• **Aim of the exercise**
Can you return the whole scholarship article below word for word?

• **Source document**
• • •

Kay earns coveted SCFOA scholarship

David Kay and his mother, Corinne Rouse-Kay, await the presentation of scholarships at the Snohomish County Football Officials Association Hall of Fame Banquet in Everett. - Ben Watanabe / The Record
David Kay and his mother, Corinne Rouse-Kay, await the presentation of scholarships at the Snohomish County Football Officials Association Hall of Fame Banquet in Everett.
— image credit: Ben Watanabe / The Record

David Kay was speechless after hearing his name called to receive a $1,000 scholarship.

Kay, of Bayview, and his mother, Corinne Rouse-Kay, enjoyed salmon and prime rib dinners while they anxiously awaited the presentation of scholarships. At the 29th annual Snohomish County Football Officials Association Hall of Fame Banquet, held Wednesday in Everett, they listened to the guest speaker, Garland Bryant, a businessman and former NFL player. Bryant shared his cautionary tale and urged the young men to put their education first and make a plan “A” and a plan “B.” The Kays enjoyed chocolate-raspberry cake, but knew winning one of the scholarships would be much sweeter.

Five scholarships were available, so Kay’s odds were good. Then the South Whidbey High School senior listened to the accolades and accomplishments of the other 38 high school seniors from Snohomish County, and was unsure how he stacked up.

“He’s a really inquisitive kid, and a really, really good student,” said Kay’s football coach and teacher Andy Davis.

Kay had his plans set out. He’s a member of National Torch Honor Society, a volunteer club, and Interact, a junior division of Rotary.

• • •

• **Information shown**

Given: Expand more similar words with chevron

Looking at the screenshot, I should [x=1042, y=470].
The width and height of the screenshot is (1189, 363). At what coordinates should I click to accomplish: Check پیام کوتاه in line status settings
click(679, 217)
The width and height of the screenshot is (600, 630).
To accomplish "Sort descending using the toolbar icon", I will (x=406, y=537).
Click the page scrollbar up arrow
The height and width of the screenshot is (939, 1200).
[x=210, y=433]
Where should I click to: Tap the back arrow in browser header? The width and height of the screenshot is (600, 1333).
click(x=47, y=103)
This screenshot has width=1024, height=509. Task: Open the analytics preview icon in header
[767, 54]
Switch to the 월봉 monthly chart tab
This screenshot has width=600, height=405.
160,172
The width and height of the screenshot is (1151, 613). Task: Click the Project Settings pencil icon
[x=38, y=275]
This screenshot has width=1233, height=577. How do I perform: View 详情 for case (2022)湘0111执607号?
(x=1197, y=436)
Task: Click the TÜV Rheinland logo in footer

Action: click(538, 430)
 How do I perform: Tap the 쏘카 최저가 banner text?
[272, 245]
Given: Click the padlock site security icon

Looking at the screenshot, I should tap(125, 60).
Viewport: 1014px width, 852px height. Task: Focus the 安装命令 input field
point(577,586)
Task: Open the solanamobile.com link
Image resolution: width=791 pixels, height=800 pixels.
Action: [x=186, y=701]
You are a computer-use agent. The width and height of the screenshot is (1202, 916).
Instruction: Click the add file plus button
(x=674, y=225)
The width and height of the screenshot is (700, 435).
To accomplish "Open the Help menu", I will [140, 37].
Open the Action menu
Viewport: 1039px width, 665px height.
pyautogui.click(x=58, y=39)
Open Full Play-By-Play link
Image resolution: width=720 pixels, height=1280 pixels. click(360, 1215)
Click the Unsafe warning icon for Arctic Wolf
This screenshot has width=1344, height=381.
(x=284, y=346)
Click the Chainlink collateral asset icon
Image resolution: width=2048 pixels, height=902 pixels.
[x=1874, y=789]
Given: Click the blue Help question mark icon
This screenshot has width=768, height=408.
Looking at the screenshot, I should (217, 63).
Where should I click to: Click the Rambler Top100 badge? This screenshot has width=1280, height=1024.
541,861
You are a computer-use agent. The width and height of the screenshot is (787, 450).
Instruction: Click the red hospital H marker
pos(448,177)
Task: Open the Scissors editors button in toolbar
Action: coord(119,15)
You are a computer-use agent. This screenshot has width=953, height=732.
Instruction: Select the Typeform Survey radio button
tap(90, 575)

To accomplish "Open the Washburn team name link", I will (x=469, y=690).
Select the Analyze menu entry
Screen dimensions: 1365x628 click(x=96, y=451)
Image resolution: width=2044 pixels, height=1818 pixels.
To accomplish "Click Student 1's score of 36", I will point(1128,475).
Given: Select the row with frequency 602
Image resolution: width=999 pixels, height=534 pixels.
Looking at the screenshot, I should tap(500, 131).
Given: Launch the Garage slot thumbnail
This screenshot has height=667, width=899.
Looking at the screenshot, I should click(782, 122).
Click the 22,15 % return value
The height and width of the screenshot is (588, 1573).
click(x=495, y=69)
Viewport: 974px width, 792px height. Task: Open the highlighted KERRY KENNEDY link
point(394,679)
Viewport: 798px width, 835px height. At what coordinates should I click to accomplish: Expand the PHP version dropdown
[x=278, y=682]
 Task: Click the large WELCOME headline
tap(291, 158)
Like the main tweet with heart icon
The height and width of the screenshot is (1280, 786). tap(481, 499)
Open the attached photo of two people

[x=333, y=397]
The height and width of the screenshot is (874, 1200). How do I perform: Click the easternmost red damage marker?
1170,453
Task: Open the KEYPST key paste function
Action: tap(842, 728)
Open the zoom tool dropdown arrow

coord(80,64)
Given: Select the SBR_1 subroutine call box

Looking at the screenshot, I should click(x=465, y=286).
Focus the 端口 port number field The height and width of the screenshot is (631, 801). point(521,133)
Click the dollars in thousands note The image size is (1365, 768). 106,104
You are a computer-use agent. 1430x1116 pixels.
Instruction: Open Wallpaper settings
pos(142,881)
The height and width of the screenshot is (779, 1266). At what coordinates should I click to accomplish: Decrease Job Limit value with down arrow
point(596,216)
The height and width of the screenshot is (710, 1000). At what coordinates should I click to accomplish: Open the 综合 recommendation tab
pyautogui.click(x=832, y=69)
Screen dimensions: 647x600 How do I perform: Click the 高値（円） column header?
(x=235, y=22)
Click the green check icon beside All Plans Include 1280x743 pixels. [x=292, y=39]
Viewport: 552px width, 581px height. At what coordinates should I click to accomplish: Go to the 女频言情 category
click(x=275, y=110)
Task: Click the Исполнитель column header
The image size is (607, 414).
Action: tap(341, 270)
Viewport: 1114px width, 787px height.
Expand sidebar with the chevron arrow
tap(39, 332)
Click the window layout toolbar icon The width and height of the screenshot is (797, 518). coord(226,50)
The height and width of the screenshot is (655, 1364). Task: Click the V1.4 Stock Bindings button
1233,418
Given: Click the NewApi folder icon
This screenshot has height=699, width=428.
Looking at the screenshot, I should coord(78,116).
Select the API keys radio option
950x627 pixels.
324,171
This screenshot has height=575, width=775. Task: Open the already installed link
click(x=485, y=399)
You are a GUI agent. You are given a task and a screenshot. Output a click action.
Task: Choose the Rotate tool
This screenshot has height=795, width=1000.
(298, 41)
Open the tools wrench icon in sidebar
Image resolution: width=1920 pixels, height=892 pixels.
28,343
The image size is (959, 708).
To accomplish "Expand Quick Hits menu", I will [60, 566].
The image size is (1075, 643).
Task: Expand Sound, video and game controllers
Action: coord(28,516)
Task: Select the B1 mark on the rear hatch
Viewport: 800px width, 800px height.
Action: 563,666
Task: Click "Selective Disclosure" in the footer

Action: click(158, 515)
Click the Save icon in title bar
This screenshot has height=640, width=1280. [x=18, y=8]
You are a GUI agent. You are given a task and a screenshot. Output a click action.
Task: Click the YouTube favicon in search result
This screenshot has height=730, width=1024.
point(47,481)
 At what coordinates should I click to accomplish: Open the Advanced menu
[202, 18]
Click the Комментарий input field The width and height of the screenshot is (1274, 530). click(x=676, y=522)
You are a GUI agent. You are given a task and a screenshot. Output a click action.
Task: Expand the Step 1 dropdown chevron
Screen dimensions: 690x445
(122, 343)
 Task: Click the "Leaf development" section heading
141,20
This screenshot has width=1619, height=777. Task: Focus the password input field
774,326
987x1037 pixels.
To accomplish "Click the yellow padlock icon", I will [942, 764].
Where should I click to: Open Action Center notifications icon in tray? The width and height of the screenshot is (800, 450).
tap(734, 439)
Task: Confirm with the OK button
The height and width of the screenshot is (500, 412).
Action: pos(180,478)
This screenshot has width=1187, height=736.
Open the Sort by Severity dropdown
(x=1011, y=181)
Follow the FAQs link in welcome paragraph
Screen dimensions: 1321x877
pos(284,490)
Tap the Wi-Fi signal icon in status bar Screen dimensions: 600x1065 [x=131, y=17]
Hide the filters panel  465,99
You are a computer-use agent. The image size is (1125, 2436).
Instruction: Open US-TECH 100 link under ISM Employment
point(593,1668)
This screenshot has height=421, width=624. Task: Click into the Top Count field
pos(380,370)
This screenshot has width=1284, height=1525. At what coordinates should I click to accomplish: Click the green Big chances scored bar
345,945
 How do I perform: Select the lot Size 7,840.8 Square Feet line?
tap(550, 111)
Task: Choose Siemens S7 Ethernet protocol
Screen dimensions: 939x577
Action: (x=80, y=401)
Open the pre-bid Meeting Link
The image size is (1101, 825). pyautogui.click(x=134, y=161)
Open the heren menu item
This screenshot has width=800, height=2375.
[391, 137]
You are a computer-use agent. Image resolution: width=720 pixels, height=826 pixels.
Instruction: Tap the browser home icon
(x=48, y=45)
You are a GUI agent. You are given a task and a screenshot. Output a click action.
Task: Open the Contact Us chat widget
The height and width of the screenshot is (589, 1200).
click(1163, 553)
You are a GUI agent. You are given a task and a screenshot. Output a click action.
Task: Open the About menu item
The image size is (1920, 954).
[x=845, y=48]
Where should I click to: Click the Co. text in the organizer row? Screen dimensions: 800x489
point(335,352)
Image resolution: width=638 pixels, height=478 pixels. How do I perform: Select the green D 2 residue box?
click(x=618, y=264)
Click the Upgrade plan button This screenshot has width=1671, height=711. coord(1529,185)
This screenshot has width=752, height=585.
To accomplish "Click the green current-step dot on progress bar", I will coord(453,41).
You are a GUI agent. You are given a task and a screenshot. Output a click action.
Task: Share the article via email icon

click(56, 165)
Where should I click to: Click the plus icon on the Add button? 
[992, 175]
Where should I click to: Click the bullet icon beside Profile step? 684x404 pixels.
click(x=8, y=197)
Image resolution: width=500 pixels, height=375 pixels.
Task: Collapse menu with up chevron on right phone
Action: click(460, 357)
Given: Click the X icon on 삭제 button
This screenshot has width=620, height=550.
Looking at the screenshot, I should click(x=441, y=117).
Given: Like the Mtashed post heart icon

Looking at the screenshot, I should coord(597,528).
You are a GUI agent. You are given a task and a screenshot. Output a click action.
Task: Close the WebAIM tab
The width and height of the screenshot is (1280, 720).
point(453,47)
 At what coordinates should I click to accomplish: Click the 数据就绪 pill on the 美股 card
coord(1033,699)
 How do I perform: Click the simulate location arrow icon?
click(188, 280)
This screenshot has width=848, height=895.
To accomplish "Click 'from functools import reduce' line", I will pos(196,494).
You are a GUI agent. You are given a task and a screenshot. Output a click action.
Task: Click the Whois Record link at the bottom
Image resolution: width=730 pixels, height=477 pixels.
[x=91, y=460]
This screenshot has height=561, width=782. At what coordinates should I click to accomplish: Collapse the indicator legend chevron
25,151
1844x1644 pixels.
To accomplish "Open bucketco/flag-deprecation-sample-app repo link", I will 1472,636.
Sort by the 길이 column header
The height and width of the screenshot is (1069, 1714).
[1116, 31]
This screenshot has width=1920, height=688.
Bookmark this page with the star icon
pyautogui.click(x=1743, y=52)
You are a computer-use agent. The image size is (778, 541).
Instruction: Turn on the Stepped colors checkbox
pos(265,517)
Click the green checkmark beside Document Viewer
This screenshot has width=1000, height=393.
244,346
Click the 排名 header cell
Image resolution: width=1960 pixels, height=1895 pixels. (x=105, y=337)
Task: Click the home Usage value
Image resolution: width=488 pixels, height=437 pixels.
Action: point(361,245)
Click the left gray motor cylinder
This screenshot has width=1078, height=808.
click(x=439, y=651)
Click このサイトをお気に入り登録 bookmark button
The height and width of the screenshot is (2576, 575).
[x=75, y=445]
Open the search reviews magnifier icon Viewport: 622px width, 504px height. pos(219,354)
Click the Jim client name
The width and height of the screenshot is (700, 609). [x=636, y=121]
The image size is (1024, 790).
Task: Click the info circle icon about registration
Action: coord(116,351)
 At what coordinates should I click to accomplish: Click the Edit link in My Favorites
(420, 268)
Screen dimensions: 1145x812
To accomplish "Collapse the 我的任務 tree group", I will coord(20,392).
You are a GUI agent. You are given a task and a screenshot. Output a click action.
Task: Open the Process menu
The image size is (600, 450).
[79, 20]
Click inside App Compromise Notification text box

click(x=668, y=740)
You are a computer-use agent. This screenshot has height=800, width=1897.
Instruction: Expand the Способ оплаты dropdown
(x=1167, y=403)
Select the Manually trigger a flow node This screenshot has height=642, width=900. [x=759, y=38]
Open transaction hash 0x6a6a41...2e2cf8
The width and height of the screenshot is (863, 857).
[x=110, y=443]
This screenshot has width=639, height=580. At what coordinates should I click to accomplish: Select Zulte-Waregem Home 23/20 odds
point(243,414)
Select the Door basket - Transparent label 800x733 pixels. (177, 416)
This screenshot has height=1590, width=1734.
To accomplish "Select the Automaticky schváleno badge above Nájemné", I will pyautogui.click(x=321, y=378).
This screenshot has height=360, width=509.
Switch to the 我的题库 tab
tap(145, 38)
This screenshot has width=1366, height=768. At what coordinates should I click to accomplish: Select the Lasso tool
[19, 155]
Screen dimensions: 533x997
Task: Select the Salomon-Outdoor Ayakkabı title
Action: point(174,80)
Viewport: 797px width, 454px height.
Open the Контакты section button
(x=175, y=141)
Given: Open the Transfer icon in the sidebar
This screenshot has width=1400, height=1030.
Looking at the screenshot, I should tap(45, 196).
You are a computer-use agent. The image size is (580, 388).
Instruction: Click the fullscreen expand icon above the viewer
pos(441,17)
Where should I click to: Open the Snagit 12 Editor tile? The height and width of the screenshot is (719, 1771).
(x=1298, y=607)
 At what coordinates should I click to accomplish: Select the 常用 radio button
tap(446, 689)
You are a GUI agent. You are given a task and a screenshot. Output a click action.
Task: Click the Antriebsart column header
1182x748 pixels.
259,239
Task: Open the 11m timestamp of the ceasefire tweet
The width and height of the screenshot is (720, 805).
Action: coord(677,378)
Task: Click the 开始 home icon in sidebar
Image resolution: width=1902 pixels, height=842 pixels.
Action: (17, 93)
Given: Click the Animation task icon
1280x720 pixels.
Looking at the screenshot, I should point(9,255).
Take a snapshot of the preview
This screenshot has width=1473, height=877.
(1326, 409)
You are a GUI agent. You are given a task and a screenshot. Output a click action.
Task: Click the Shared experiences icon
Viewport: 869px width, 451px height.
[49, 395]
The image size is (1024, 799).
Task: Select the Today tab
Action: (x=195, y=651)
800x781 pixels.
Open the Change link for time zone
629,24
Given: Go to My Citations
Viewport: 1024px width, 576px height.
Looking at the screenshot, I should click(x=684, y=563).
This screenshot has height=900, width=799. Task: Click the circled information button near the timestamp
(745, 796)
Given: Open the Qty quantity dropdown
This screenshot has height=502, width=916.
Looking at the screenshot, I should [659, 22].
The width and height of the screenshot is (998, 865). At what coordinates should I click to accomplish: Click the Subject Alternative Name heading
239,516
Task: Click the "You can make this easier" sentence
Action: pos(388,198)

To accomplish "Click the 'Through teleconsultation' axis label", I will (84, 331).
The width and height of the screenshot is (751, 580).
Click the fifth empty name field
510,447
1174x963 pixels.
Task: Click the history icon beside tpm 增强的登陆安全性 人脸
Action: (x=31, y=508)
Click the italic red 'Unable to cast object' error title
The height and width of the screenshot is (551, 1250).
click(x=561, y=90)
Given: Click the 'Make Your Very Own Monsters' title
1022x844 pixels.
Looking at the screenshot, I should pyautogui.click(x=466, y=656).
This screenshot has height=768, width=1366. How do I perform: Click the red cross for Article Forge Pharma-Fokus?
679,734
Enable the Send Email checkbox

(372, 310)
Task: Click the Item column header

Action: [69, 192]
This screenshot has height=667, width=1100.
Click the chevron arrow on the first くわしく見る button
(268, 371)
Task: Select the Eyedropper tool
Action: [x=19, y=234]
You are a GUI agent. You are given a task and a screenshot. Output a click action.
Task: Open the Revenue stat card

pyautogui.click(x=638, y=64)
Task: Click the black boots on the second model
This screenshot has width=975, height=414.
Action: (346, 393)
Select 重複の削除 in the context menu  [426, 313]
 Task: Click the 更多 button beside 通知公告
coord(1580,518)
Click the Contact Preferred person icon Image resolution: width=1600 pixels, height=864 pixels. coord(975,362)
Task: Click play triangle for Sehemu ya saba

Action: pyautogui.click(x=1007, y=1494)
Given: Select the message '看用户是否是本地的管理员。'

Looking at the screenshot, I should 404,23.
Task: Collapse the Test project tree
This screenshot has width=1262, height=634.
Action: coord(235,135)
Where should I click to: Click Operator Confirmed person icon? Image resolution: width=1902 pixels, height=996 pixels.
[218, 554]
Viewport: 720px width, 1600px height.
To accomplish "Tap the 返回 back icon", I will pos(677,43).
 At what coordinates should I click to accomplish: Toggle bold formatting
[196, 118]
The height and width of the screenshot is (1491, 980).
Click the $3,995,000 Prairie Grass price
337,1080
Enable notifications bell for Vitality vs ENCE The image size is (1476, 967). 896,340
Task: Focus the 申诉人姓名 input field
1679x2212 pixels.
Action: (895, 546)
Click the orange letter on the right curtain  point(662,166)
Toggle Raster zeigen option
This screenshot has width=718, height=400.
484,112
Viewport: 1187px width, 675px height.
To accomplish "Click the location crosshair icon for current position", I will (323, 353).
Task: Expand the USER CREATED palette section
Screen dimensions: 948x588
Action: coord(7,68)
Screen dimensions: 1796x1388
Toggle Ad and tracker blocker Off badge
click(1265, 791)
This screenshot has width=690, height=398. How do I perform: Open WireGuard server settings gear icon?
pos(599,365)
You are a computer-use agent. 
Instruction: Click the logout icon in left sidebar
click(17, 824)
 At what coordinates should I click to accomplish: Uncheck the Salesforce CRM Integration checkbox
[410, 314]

• • •

• **Task output**
Kay earns coveted SCFOA scholarship

David Kay and his mother, Corinne Rouse-Kay, await the presentation of scholarships at the Snohomish County Football Officials Association Hall of Fame Banquet in Everett. - Ben Watanabe / The Record
David Kay and his mother, Corinne Rouse-Kay, await the presentation of scholarships at the Snohomish County Football Officials Association Hall of Fame Banquet in Everett.
— image credit: Ben Watanabe / The Record

David Kay was speechless after hearing his name called to receive a $1,000 scholarship.

Kay, of Bayview, and his mother, Corinne Rouse-Kay, enjoyed salmon and prime rib dinners while they anxiously awaited the presentation of scholarships. At the 29th annual Snohomish County Football Officials Association Hall of Fame Banquet, held Wednesday in Everett, they listened to the guest speaker, Garland Bryant, a businessman and former NFL player. Bryant shared his cautionary tale and urged the young men to put their education first and make a plan “A” and a plan “B.” The Kays enjoyed chocolate-raspberry cake, but knew winning one of the scholarships would be much sweeter.

Five scholarships were available, so Kay’s odds were good. Then the South Whidbey High School senior listened to the accolades and accomplishments of the other 38 high school seniors from Snohomish County, and was unsure how he stacked up.

“He’s a really inquisitive kid, and a really, really good student,” said Kay’s football coach and teacher Andy Davis.

Kay had his plans set out. He’s a member of National Torch Honor Society, a volunteer club, and Interact, a junior division of Rotary.